> _Task set_:
- 1) From the PNUTS estimation text, retype the passage that runs from "Instead of estimating" to "without CUDA functionality.".
- 2) According to the PNUTS estimation text, on which branch of the MCPhylo package does the hierarchical estimation currently work?

> _Extracted text_:
───
# Estimation of Forrests using PNUTS

Instead of estimating the phylogenies, substitution and rate parameters for each language family separately, a hierarchical model will be defined, where the estimation can happen for several data sets at once. Thus a hyperprior on the substition paramters, the rates and the trees can be defined. Currently, this only works on the `Forrest` branch of the MCPhylo package.

**Although the whole library uses Multithreading. This estimation will be terribly slow. PNUTS for large trees is very slow.**

**This is just to demonstrate the setup. Multiple Chains etc. have to be used on a proper experiment.**

In [1]:
include("../src/MCPhylo.jl")
using .MCPhylo
using Random
Random.seed!(42);

│          Computation is performed without CUDA functionality.
└ @ Main.MCPhylo C:\Programming\Julia_Tree\src\MCPhylo.jl:30


The different datasets are taken from Rama, et. al. (2018). (https://github.com/PhyloStar/AutoCogPhylo). First load the data, merge data with the tree and finally store necessary information in a dictionary.
───
Text and item location entries
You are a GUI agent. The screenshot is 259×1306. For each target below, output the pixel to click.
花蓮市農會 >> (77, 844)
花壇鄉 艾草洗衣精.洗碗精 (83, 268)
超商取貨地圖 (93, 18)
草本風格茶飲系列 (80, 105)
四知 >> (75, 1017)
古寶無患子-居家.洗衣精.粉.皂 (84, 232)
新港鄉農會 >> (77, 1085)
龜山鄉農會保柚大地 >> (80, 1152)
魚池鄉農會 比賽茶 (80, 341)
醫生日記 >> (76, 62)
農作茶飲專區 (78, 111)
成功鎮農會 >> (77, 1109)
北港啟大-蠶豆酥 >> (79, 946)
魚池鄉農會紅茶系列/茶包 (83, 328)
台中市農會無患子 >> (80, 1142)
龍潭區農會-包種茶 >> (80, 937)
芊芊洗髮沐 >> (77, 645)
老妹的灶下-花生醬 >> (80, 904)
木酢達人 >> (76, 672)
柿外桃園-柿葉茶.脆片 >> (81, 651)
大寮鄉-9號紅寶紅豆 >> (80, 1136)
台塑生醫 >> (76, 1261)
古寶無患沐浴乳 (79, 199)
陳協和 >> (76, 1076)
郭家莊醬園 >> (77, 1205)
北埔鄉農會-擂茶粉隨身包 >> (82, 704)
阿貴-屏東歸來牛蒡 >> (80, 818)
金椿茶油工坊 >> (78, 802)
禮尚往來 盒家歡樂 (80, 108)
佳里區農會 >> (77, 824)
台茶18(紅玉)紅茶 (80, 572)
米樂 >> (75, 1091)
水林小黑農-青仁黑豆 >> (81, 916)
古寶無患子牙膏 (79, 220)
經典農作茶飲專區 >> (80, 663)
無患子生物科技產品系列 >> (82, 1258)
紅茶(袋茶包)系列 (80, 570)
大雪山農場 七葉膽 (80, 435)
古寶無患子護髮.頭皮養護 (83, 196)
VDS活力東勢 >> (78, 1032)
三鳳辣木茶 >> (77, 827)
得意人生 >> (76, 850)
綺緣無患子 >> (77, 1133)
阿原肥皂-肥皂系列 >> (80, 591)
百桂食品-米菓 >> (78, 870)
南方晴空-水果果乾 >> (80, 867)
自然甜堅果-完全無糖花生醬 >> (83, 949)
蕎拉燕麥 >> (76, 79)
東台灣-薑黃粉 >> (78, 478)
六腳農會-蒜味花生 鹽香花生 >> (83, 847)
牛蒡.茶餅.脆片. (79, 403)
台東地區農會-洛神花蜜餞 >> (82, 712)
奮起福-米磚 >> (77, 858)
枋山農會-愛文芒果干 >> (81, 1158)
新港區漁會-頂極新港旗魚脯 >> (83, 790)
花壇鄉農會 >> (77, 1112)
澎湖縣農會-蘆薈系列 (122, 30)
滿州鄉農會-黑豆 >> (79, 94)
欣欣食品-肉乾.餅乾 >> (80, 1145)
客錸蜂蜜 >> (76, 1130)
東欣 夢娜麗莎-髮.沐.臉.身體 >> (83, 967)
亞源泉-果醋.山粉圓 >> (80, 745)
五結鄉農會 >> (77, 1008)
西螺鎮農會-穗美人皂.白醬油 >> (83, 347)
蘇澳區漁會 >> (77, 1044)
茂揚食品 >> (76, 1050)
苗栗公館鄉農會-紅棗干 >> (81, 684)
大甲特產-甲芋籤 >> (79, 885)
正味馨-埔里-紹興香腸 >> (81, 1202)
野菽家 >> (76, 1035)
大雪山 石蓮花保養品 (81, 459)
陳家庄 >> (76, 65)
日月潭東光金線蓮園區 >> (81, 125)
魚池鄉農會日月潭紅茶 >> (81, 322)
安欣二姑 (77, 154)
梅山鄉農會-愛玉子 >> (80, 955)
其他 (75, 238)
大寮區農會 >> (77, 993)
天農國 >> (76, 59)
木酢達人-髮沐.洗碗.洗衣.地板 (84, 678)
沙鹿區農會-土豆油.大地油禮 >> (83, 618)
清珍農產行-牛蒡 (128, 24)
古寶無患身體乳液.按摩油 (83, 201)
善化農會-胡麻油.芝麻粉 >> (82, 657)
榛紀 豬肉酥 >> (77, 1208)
───
> _List of solutions_:
- 1)
Instead of estimating the phylogenies, substitution and rate parameters for each language family separately, a hierarchical model will be defined, where the estimation can happen for several data sets at once. Thus a hyperprior on the substition paramters, the rates and the trees can be defined. Currently, this only works on the `Forrest` branch of the MCPhylo package.

**Although the whole library uses Multithreading. This estimation will be terribly slow. PNUTS for large trees is very slow.**

**This is just to demonstrate the setup. Multiple Chains etc. have to be used on a proper experiment.**

In [1]:
include("../src/MCPhylo.jl")
using .MCPhylo
using Random
Random.seed!(42);

│          Computation is performed without CUDA functionality.

- 2) The `Forrest` branch.